◆ **EXCERPTED PASSAGE**
»»
Our paradise isn’t lost

Utøya has, up to this Friday, had a sweet flavour for most Norwegians. But this island of rocks and pine wood, with wildflowers growing in between the paths, has in particular been a defining landscape for the ruling politicians of Norway.



Past stories from Utøya are
often heard in our political gossiping. This is
where our socialist ministers got their first kisses, had teenage romances and ‘stay-up-all-night-and-save-humanity’ discussions. “This island is the paradise of my youth,” Prime Minister Jens Stoltenberg said in his speech to the nation on the night of the attack. “Now it has turned into hell.”


The island, where at least 86 young people died at the hands of one deranged man, was given as a gift from a powerful confederation of trade unions to the youth of the Labour Party after World War 2. And this year was the 60th time that the young socialists of The Workers Youth League held their political summer camp there.
««
◆ **LISTING**
»»
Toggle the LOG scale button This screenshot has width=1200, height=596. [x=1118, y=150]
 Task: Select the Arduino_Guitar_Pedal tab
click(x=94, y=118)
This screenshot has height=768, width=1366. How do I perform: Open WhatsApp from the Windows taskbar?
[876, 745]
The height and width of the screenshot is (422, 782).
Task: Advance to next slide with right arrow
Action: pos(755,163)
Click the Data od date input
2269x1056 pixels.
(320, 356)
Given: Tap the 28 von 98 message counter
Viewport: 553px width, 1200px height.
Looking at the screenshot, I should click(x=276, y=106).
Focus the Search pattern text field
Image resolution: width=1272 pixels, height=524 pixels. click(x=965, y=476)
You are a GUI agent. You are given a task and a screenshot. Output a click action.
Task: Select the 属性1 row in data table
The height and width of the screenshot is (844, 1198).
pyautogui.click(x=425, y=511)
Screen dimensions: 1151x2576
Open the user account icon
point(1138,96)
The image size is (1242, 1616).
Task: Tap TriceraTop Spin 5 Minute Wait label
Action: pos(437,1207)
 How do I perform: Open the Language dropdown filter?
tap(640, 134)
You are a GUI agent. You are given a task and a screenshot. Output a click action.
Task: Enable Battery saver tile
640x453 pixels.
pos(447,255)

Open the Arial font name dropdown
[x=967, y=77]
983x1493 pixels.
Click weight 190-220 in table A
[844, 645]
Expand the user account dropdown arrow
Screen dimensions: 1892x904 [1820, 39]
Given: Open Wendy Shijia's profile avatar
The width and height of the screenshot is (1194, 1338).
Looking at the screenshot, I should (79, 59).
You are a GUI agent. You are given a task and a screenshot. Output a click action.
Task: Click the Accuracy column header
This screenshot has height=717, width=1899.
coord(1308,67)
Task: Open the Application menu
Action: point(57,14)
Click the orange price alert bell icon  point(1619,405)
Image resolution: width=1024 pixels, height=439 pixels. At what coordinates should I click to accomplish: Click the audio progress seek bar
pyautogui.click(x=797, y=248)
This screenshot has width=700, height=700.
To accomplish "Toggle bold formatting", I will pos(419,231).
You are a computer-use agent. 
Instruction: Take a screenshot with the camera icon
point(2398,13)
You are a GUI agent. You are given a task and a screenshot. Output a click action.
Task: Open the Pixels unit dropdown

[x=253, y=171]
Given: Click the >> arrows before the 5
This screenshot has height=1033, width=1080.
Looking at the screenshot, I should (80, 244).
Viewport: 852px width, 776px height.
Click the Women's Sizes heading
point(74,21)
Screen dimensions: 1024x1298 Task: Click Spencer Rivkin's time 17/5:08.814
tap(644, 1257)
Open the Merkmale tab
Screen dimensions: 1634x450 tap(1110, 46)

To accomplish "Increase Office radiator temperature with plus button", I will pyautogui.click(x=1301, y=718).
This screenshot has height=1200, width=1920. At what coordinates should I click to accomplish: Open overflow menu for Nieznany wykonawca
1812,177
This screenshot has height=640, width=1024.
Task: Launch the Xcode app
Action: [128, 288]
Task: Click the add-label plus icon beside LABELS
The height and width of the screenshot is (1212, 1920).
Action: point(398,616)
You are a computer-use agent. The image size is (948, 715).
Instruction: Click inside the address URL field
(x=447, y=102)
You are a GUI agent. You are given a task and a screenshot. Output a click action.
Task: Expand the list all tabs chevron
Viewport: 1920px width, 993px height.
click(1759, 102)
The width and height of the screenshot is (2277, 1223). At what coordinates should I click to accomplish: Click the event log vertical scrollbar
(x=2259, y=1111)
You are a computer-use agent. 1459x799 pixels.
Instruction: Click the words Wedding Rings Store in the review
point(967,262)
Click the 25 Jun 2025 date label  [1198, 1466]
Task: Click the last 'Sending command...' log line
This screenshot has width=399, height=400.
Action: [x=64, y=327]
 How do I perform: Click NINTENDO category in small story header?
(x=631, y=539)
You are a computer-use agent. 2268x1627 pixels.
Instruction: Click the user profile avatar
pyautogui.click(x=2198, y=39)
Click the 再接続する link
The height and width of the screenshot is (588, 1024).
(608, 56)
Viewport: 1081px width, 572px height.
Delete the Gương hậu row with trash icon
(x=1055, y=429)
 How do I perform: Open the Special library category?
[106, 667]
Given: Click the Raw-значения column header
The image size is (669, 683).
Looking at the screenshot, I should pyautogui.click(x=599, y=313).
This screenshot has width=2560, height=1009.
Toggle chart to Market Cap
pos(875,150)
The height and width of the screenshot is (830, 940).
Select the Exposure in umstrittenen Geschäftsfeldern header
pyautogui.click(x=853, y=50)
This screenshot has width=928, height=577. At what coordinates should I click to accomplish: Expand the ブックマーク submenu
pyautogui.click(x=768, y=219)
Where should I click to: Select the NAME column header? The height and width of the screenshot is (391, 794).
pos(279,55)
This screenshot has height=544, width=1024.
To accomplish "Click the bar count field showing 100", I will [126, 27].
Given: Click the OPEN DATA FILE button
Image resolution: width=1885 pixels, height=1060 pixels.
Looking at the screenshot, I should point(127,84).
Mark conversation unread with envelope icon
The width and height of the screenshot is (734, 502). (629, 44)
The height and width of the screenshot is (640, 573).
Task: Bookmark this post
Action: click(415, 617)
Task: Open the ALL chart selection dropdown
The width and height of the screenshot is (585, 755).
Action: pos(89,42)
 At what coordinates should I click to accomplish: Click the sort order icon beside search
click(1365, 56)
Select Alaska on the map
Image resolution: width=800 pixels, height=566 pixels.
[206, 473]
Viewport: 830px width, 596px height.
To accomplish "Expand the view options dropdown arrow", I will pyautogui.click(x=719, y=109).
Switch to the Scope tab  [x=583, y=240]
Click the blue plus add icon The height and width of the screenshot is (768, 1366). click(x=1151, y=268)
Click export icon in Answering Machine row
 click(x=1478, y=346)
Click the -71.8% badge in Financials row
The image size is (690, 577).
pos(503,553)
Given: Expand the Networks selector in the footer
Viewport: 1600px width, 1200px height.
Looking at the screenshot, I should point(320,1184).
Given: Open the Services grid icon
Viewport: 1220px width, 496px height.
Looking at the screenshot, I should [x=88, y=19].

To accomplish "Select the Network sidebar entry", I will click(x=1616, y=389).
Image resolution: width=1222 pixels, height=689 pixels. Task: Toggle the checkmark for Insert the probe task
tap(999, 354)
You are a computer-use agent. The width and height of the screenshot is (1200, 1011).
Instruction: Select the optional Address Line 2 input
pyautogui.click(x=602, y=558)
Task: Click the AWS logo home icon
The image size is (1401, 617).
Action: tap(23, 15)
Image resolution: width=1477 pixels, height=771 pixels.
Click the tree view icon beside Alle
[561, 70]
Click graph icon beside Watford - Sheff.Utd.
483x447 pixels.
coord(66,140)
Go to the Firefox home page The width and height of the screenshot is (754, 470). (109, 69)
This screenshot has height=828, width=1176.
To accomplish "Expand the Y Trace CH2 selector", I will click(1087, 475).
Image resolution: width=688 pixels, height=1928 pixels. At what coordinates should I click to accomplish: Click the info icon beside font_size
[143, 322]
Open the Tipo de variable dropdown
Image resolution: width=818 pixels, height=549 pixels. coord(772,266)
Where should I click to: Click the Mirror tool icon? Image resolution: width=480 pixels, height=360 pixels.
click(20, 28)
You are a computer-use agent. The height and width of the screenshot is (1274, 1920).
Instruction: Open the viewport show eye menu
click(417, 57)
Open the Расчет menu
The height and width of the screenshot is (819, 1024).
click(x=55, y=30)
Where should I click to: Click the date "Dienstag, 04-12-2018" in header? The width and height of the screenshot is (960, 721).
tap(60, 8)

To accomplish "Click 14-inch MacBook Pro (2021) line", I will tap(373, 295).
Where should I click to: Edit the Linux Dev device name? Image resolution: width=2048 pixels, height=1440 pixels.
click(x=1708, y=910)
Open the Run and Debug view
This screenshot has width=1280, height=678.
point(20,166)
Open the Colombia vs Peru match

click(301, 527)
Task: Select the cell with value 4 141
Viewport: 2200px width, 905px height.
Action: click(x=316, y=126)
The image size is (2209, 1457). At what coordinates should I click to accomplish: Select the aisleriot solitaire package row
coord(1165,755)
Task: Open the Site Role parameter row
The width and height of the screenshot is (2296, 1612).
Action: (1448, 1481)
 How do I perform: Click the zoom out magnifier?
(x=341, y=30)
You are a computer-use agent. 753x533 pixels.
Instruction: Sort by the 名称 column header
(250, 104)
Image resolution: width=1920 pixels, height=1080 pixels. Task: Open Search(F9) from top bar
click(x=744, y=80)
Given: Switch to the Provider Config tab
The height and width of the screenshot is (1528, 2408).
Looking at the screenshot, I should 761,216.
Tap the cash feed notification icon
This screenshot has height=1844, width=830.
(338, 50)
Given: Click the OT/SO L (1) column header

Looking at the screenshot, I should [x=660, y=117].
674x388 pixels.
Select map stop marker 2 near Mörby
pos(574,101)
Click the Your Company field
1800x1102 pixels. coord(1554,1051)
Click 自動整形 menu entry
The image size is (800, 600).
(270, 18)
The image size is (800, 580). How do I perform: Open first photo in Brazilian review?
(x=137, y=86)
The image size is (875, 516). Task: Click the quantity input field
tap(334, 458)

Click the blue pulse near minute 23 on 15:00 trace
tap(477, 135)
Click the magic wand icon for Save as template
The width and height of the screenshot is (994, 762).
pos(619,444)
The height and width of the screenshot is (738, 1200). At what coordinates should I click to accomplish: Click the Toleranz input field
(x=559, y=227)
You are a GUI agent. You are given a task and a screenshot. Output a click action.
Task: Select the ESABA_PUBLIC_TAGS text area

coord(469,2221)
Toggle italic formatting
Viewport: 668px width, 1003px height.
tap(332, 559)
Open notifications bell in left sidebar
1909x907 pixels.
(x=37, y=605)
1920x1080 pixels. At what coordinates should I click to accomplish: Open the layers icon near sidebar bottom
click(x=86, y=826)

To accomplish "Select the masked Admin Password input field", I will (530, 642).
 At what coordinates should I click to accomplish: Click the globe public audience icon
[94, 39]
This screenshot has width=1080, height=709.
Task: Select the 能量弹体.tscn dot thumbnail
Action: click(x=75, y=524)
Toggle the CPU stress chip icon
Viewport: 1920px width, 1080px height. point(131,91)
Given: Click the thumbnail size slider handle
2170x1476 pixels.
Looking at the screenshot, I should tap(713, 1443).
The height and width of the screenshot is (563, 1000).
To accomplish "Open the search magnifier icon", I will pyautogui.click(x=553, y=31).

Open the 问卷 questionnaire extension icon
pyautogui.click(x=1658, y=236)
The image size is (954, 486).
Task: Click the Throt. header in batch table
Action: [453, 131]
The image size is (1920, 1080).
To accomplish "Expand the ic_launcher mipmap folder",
««
◆ **PROBLEM SET**
a – Name the natural features of the island that the passage about Utøya describes.
b – Extend the passage about Utøya with a new paragraph that picks up after its last sentence.

◆ **ANSWERS FOR THE EXERCISE**
a – rocks, pine wood, wildflowers

b –
The youth wing of the Labour Party has always been in opposition to the party leadership. They are greener, they are redder, and, most notably, they stand for multiculturalism, and a more liberal and open policy towards immigration into Norway. This is the reason why Anders Behring Breivik saw them as his main enemy. He wanted to hurt the Labour Party and the recruitment to it in the hardest way, says his lawyer.

Breivik is a self-proclaimed saviour of the nation, wanting to restore a white Norway like that we both grew up in. In the 1970s and 1980s a dark-skinned person was a rare sight, for me growing up in a provincial town, and for him in an upper-class district of Oslo. He is a Christian extremist who is planning a “martyr’s mass” in a church. But he reminds us of the cold-blooded Muslim extremists who, blinded by religion, choose jihad.

As in the rest of Europe, immigration is a controversial topic here. Far to the north, seldom the first port of arrival and with no colonial past, it took a long time for immigrant communities to grow. But as they do, so does racism. Nationalist groups and extremist websites have popped up in the recent years. Breivik was active on several of them, and his ideas were fed and fattened by the praise of people with the same opinions, even if most of his web-friends must be disgusted today.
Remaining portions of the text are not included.